My biggest worry is over the appointment of what is called a “competent authority” in paragraph 7.6 of the Explanatory Memorandum. It seems to me that the word “independent” could be added to “competent”. If we look at issues on operating restrictions, in the debates over Heathrow Airport and its third or fourth runway—or whatever it is called today—for whatever reason the Government have come out very strongly in favour of it and there are now, I think, several judicial reviews to challenge them. I cannot see how the Government acting as a competent authority, however competent they might be, can be seen to be independent of their policy, particularly in relation to Heathrow, saying they want this and are going to bulldoze it through under whatever circumstances. There are serious issues here about independence. When it was the European authorities, there was clearly independence. Now there is not, and given the particular status of Heathrow—in my view, it should be changed, but that is a completely different issue—I cannot see how this can satisfy members of the public, especially those who live under the flight path, that the Government can set operating restrictions and at the same time demonstrate that they are completely independent of their views on developing an extended airport for London. I will be pleased to hear how the Minister thinks the Government can wriggle out of those two conflicting requirements. My Lords, this SI concerns one of the most controversial and divisive aspects of aviation. I assure noble Lords that I have not been copying the homework of the noble Lord, Lord Berkeley, but I shall make much the same point. Heathrow protestors will be looking at this SI very carefully and with great concern. It relates to the mutual recognition of noise certificates across the EU and the end of that system as it applies to the UK. From exit day, aviation safety legislation in the UK will be independent of EASA. EU Regulation 598 requires member states to appoint a “competent authority” to ensure rules are followed. That includes a balanced approach to noise management, and noise problems are supposedly to be addressed in a cost-effective way.
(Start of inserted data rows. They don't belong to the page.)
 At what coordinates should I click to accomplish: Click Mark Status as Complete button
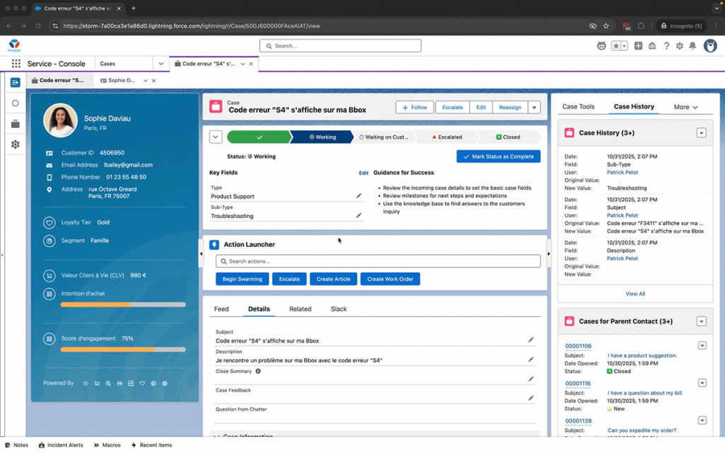coord(498,156)
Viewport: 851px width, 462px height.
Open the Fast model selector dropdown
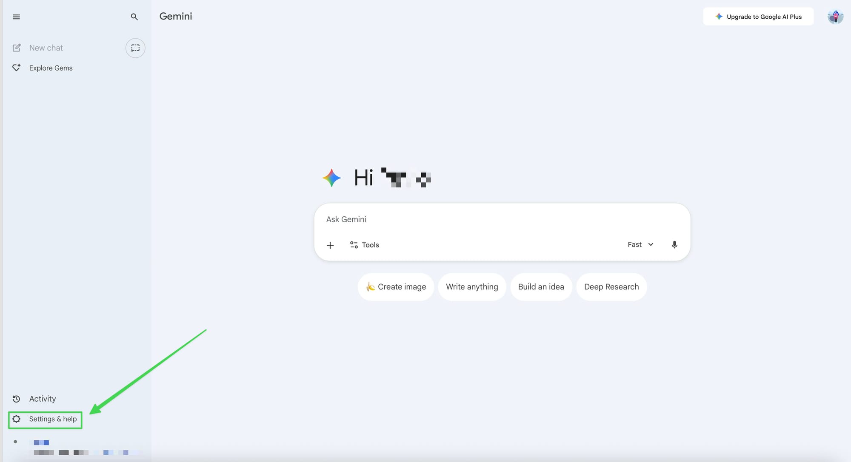(x=640, y=244)
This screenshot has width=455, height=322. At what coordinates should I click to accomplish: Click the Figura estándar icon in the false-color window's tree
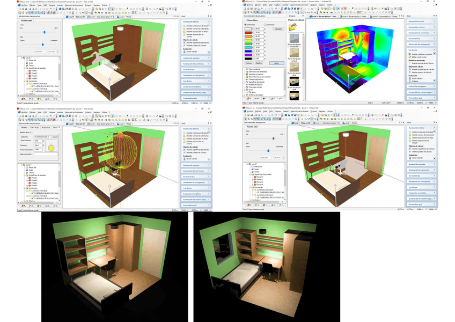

The balanced approach to noise management includes reduction of noise at source, the use of land use planning and management, noise abatement and operational procedures and operating restrictions. In future, who applies these rather vague and subjective principles, which are counterbalanced by cost effectiveness? It will be the Secretary of State. I had imagined the same scenario as the noble Lord. Promises have been made on noise abatement in relation to Heathrow that many experts believe will be very difficult—indeed, impossible—to achieve. The Secretary of State is the champion of the scheme and in any decision is bound to come under pressure to agree that the rules have been applied effectively, because it is a subjective judgment. There will be no back-up from international standards applied across the EU. There will be no international case law on an EU basis. There will be no EU comparisons to be made. I predict that the Secretary of State would be likely to buckle under pressure to agree the scheme for Heathrow no matter what the objections on noise grounds might be, but whatever happens it will be a highly controversial and highly political decision as opposed to one that would, under EU rules and processes, be taken slightly more objectively.
This SI once again preserves existing standards, but there are no guarantees in it that more stringent standards will be applied as aviation technology and quieter planes develop. I am very concerned that there are no guarantees that we will keep up with EU improvements, because this Government’s record on the environment is, quite frankly, abysmal. This SI opens the door for heavily political decision-making and for stalling environmental standards.
On consultation, we once again have the magic words that “specific meetings and workshops” have been held and that “long-established stakeholder forums” have been consulted. There has been no public consultation on this, so there has been no opportunity for the community groups established around most airports—most airports try to work with their local communities—to be aware that this SI was being put forward and to look at the its disadvantages. It is not just community groups; I wonder how many local authorities that have an aviation noise issue in their midst are aware that this SI is coming forward. I doubt that they are.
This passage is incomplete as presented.